# Light Trouble



## AceT9 (Jun 10, 2006)

Well i have a little problem . Me and my friend were planning to be growing White Widow at his house and he had a1000hps somewhere so his parents did not find it. Today i find out that he got arrested for armed robbery and now i cant get the hps from him,so this like screws up my whole plan to grow . Since i spent alot of my money on that hps i now dont have that much money. I spoke to a local hydroponics store and he is going to give me a deal on this whole set up for cheap(it is his but he is planning on buying a new one)http://www.airlinehydroponics.com/cgi-bin/store.pl?item=476 

I was wondering would this be a okay light for flowering. I already have lights for vegging, so i need for flowering. I know you guys dont know how much bud i will get out of this light but can anyone give a prediction? Any comments will be very appreicated .


----------



## Biffdoggie (Jun 10, 2006)

Those are pretty good, really strong for flouro. but I have never flowered with them, not even a guess on yield. Is he switching to an HPS or something? I would try to find another used/refurbished one for a good price.


----------



## AceT9 (Jun 10, 2006)

Biffdoggie said:
			
		

> Is he switching to an HPS or something?


 
is who switching to an hps? My friend had a 1000 watt hps but he had hidden it somewhere that i dont know about.


----------



## Biffdoggie (Jun 10, 2006)

The guy that is hooking you up with the flouro, what is he switching to? There is a huge difference between the light you are looking at and a 1000W HPS


----------



## AceT9 (Jun 10, 2006)

*The guy at the store is hopeing to sell me the flouro and then by himself a bigger light. The guy at the store is not the guy that i was going to grow with. The guy is selling me the flouro for 45? Should i use this for flowering?*


----------



## Biffdoggie (Jun 10, 2006)

## SUPPLIED ENTRIES:
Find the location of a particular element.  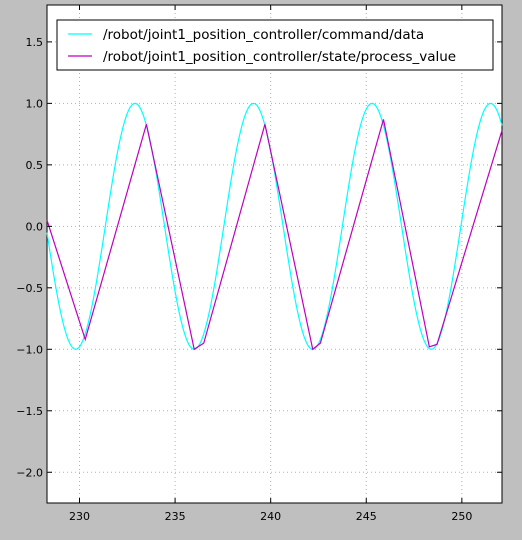

x-tick-label: 230 is located at coordinates (80, 516).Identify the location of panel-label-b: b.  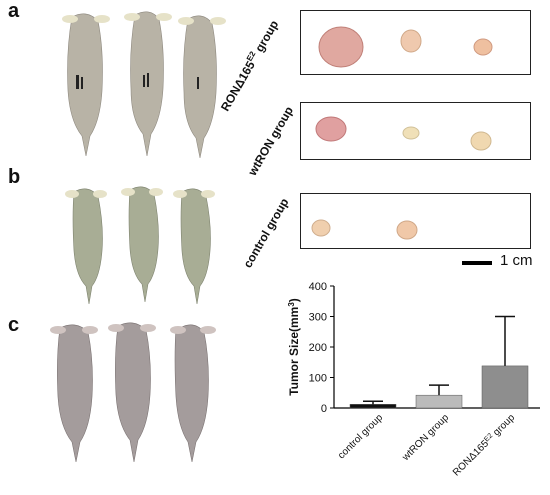
(14, 177). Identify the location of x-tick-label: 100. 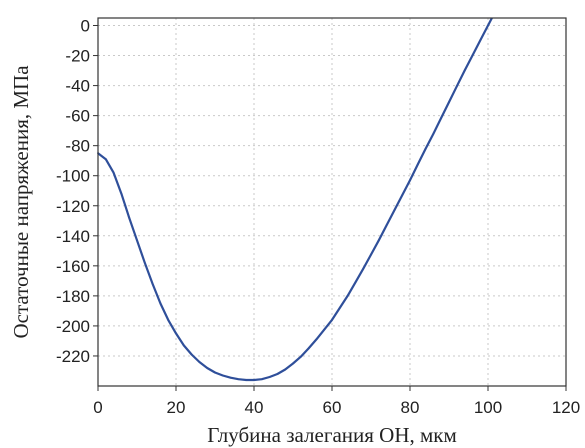
(488, 408).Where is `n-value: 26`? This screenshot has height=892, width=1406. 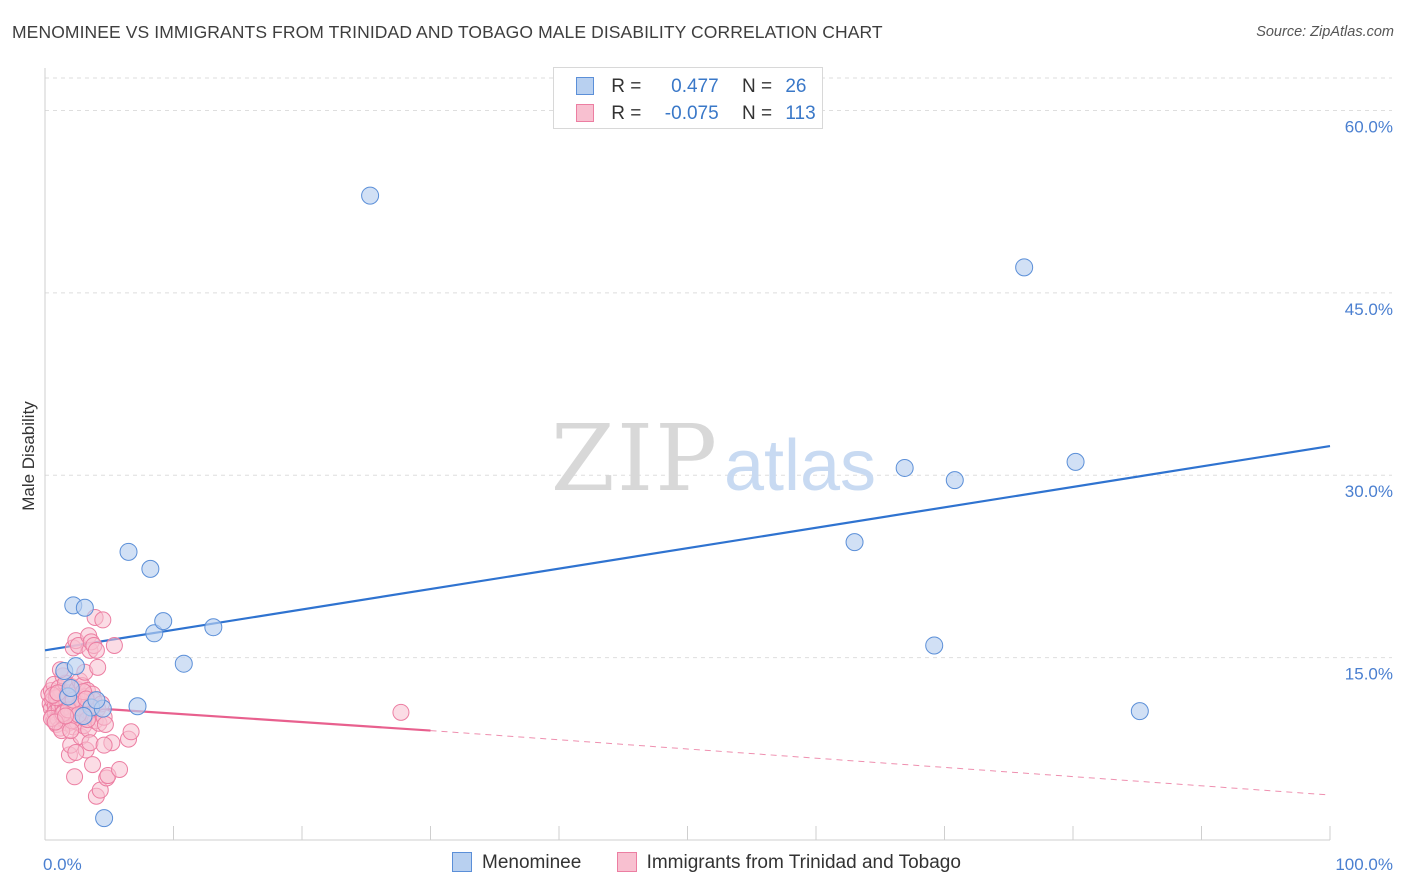
n-value: 26 is located at coordinates (796, 86).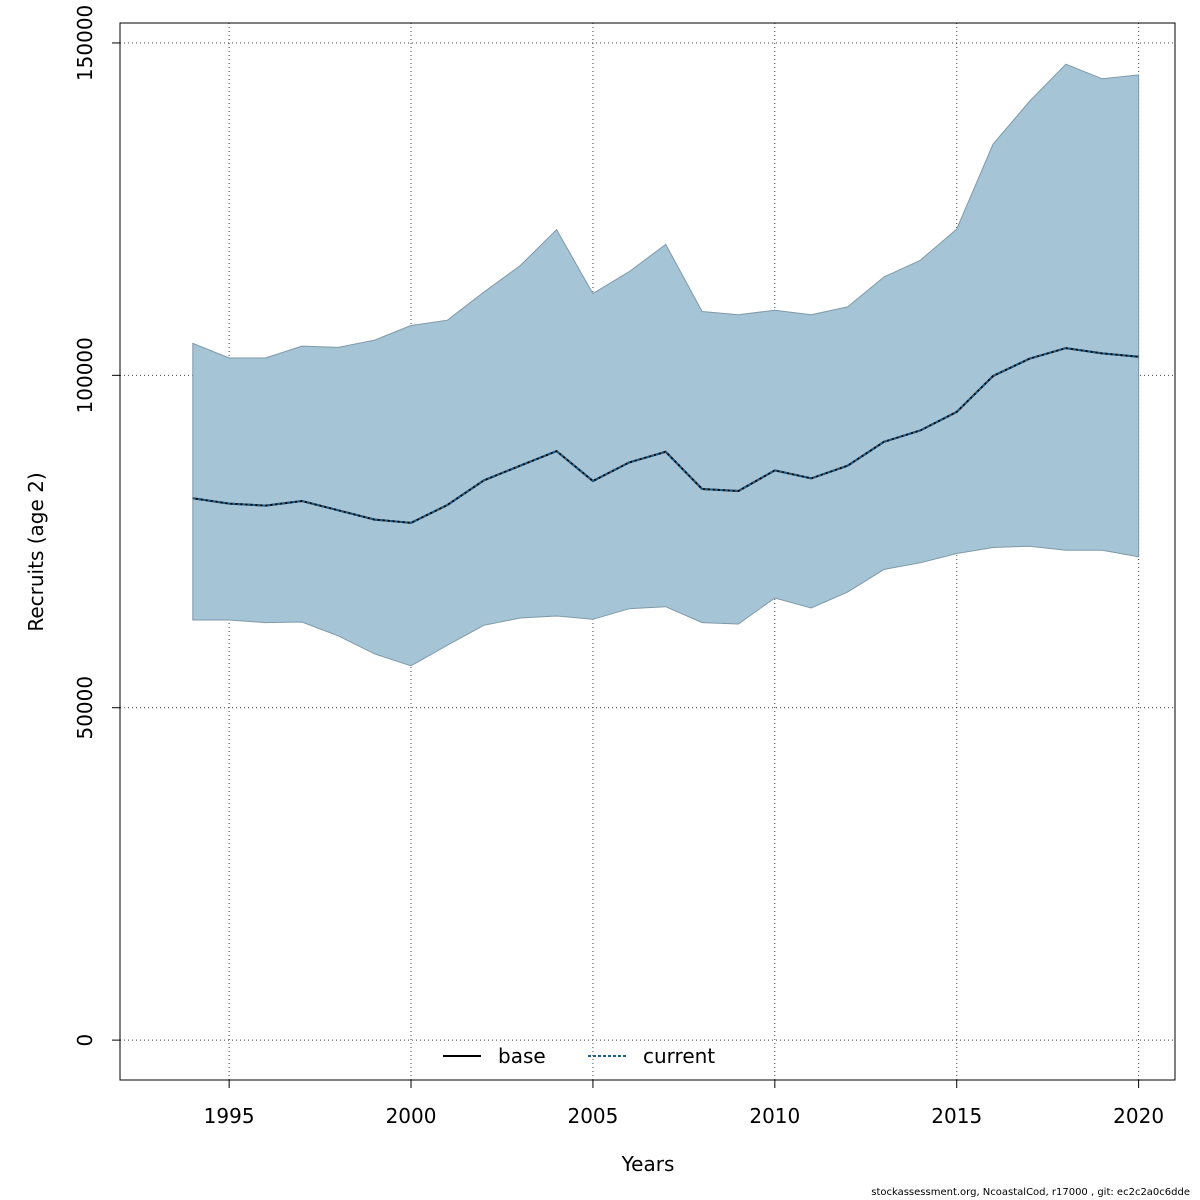  Describe the element at coordinates (1138, 1116) in the screenshot. I see `x-tick-label-2020: 2020` at that location.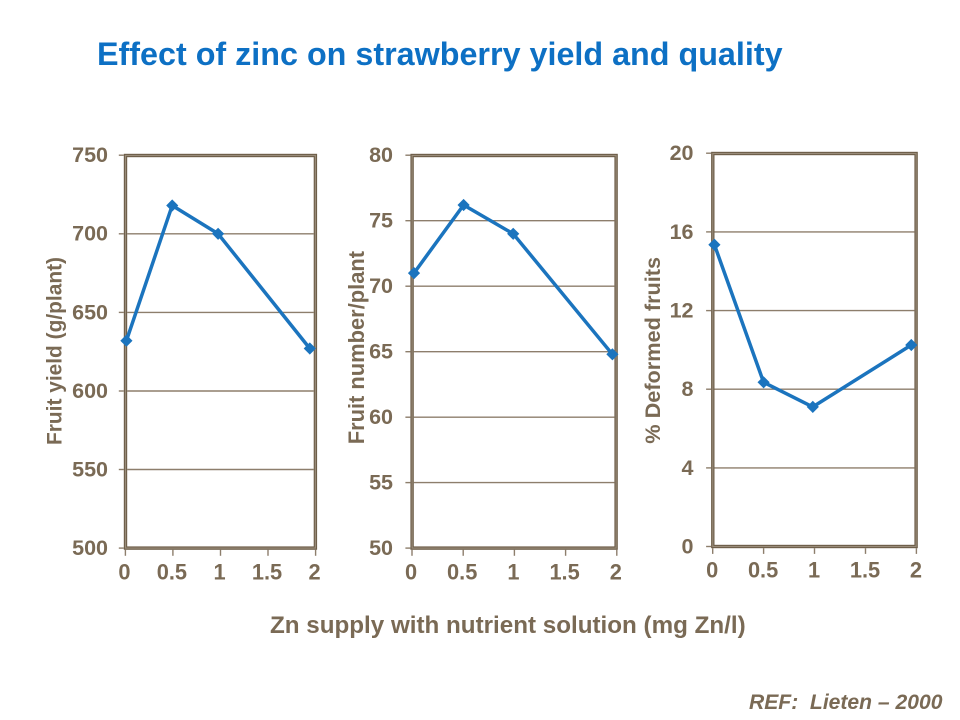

## YOUR OBJECTIVE:
Transcribe the passage of the grow-light thread that begins with the words containing "# Light Trouble" and ends with "very appreicated .". Work from the grow-light thread alone.

## ANSWER BOX:
# Light Trouble



## AceT9 (Jun 10, 2006)

Well i have a little problem . Me and my friend were planning to be growing White Widow at his house and he had a1000hps somewhere so his parents did not find it. Today i find out that he got arrested for armed robbery and now i cant get the hps from him,so this like screws up my whole plan to grow . Since i spent alot of my money on that hps i now dont have that much money. I spoke to a local hydroponics store and he is going to give me a deal on this whole set up for cheap(it is his but he is planning on buying a new one)http://www.airlinehydroponics.com/cgi-bin/store.pl?item=476 

I was wondering would this be a okay light for flowering. I already have lights for vegging, so i need for flowering. I know you guys dont know how much bud i will get out of this light but can anyone give a prediction? Any comments will be very appreicated .